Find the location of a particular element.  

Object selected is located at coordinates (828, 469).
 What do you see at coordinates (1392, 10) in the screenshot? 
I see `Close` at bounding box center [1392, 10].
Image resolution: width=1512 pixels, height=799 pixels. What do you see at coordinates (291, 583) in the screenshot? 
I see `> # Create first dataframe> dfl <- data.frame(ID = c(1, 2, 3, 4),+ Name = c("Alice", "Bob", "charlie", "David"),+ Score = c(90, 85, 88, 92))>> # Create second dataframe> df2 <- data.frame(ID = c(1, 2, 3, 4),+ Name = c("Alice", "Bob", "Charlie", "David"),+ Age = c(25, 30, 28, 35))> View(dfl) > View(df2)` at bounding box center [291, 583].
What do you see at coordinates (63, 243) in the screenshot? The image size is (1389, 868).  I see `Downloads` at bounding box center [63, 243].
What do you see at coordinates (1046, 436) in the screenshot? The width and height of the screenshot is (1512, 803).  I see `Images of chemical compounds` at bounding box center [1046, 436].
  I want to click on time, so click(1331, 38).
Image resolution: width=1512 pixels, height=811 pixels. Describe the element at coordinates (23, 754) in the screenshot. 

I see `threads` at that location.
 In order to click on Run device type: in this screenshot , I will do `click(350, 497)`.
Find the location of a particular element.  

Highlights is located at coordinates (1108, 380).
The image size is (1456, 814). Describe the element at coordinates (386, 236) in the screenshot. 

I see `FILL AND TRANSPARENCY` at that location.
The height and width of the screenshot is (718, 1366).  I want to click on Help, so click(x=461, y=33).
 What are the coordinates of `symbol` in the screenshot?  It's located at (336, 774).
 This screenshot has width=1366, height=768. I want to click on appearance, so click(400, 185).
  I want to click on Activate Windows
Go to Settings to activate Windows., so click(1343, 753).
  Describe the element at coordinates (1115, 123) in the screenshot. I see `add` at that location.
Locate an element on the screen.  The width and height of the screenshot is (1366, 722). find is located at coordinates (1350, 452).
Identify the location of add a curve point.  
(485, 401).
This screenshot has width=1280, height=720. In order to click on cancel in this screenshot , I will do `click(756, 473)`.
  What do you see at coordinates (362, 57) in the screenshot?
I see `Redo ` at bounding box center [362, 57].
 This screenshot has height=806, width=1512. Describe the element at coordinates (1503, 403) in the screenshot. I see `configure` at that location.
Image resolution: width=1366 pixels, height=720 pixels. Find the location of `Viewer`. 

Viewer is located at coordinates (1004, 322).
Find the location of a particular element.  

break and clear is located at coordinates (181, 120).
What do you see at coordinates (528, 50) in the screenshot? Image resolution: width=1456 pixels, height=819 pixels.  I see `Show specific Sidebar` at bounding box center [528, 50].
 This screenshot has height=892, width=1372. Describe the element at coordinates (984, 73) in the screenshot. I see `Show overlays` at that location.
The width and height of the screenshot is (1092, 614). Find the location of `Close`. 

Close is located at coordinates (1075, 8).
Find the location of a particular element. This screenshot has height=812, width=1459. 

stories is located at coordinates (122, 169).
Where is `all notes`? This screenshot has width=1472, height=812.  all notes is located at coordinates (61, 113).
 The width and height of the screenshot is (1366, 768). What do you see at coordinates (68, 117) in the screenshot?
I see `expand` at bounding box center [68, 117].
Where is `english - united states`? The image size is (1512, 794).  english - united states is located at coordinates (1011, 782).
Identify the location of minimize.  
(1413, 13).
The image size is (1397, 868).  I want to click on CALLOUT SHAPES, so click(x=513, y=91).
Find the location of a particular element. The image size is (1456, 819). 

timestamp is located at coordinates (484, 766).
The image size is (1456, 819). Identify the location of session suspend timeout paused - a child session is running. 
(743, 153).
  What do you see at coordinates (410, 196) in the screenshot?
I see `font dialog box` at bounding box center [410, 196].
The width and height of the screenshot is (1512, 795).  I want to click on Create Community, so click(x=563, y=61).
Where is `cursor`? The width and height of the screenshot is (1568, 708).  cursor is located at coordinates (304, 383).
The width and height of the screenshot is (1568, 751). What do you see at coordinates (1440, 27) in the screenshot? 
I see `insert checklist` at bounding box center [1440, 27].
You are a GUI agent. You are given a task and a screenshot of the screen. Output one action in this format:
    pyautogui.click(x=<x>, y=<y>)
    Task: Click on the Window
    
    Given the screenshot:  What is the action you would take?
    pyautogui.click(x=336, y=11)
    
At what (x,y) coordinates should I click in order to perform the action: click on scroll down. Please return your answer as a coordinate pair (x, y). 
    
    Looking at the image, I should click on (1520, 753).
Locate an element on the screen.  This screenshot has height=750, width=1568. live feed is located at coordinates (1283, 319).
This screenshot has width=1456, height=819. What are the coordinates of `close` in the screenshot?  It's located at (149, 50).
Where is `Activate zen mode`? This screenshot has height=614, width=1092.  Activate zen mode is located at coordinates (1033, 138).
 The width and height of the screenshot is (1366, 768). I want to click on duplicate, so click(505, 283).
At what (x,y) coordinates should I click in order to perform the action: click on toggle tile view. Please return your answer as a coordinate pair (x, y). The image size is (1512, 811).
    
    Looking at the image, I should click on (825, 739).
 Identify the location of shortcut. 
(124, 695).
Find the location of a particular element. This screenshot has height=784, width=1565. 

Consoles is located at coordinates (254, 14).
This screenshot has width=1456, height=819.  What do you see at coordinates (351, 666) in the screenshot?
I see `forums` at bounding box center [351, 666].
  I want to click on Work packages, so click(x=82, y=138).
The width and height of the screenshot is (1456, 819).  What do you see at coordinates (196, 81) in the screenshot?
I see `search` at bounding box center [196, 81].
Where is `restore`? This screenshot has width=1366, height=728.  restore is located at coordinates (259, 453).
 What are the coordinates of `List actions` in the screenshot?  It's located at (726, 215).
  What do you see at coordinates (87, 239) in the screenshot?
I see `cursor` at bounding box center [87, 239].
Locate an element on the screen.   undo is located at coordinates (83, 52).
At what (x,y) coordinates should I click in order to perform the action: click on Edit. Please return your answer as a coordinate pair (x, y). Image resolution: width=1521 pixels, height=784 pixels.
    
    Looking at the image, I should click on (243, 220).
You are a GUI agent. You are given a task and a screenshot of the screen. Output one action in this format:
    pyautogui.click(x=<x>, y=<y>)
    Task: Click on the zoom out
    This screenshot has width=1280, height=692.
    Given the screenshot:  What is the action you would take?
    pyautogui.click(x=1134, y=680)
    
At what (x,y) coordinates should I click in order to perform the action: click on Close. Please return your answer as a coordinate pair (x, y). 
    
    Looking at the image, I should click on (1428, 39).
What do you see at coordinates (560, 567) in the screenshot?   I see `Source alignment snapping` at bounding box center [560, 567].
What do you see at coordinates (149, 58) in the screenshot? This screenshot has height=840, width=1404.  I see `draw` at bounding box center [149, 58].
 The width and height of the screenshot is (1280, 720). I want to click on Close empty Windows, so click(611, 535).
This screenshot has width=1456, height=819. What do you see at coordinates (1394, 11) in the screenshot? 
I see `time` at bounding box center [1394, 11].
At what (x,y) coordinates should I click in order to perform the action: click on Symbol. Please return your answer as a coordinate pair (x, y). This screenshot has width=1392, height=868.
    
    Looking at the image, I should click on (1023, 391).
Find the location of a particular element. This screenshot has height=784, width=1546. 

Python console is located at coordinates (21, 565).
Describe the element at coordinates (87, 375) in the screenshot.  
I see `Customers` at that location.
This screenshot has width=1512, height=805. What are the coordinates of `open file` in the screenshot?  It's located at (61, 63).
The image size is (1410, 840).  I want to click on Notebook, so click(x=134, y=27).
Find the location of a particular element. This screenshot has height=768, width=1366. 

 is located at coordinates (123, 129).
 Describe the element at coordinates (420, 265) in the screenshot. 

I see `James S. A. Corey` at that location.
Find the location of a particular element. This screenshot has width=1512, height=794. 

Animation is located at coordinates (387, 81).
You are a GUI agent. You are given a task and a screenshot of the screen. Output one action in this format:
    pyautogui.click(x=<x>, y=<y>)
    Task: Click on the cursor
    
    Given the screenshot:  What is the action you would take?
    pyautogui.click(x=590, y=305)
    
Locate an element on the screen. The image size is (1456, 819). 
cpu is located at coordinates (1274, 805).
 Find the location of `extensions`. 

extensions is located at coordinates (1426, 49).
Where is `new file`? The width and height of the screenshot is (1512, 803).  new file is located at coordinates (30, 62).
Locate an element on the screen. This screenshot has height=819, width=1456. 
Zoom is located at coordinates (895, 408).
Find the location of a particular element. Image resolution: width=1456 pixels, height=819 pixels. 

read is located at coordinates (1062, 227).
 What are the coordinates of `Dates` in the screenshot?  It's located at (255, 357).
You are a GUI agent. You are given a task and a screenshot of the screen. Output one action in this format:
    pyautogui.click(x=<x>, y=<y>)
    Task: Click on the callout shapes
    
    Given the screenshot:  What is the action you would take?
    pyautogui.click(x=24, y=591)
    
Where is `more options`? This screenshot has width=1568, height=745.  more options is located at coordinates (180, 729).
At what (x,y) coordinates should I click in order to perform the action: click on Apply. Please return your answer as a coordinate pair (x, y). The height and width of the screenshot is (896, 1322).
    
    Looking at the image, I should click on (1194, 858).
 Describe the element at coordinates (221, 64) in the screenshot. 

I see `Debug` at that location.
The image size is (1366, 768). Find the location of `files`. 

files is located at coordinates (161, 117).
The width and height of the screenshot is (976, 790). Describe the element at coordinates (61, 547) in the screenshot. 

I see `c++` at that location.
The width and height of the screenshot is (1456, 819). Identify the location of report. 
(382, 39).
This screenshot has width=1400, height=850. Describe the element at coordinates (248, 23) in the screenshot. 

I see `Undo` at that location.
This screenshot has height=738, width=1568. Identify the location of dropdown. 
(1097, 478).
====
# The task
Change "What do you see" to "What is shown" throughout the stretch from the start of the items through the line containing "In order to click on Run", and give that stretch again with nothing else altered.

# The answer
Find the location of a particular element.  

Object selected is located at coordinates (828, 469).
 What is shown at coordinates (1392, 10) in the screenshot? 
I see `Close` at bounding box center [1392, 10].
Image resolution: width=1512 pixels, height=799 pixels. What is shown at coordinates (291, 583) in the screenshot? 
I see `> # Create first dataframe> dfl <- data.frame(ID = c(1, 2, 3, 4),+ Name = c("Alice", "Bob", "charlie", "David"),+ Score = c(90, 85, 88, 92))>> # Create second dataframe> df2 <- data.frame(ID = c(1, 2, 3, 4),+ Name = c("Alice", "Bob", "Charlie", "David"),+ Age = c(25, 30, 28, 35))> View(dfl) > View(df2)` at bounding box center [291, 583].
What is shown at coordinates (63, 243) in the screenshot? The image size is (1389, 868).  I see `Downloads` at bounding box center [63, 243].
What is shown at coordinates (1046, 436) in the screenshot? The width and height of the screenshot is (1512, 803).  I see `Images of chemical compounds` at bounding box center [1046, 436].
  I want to click on time, so click(1331, 38).
Image resolution: width=1512 pixels, height=811 pixels. Describe the element at coordinates (23, 754) in the screenshot. 

I see `threads` at that location.
 In order to click on Run device type: in this screenshot , I will do `click(350, 497)`.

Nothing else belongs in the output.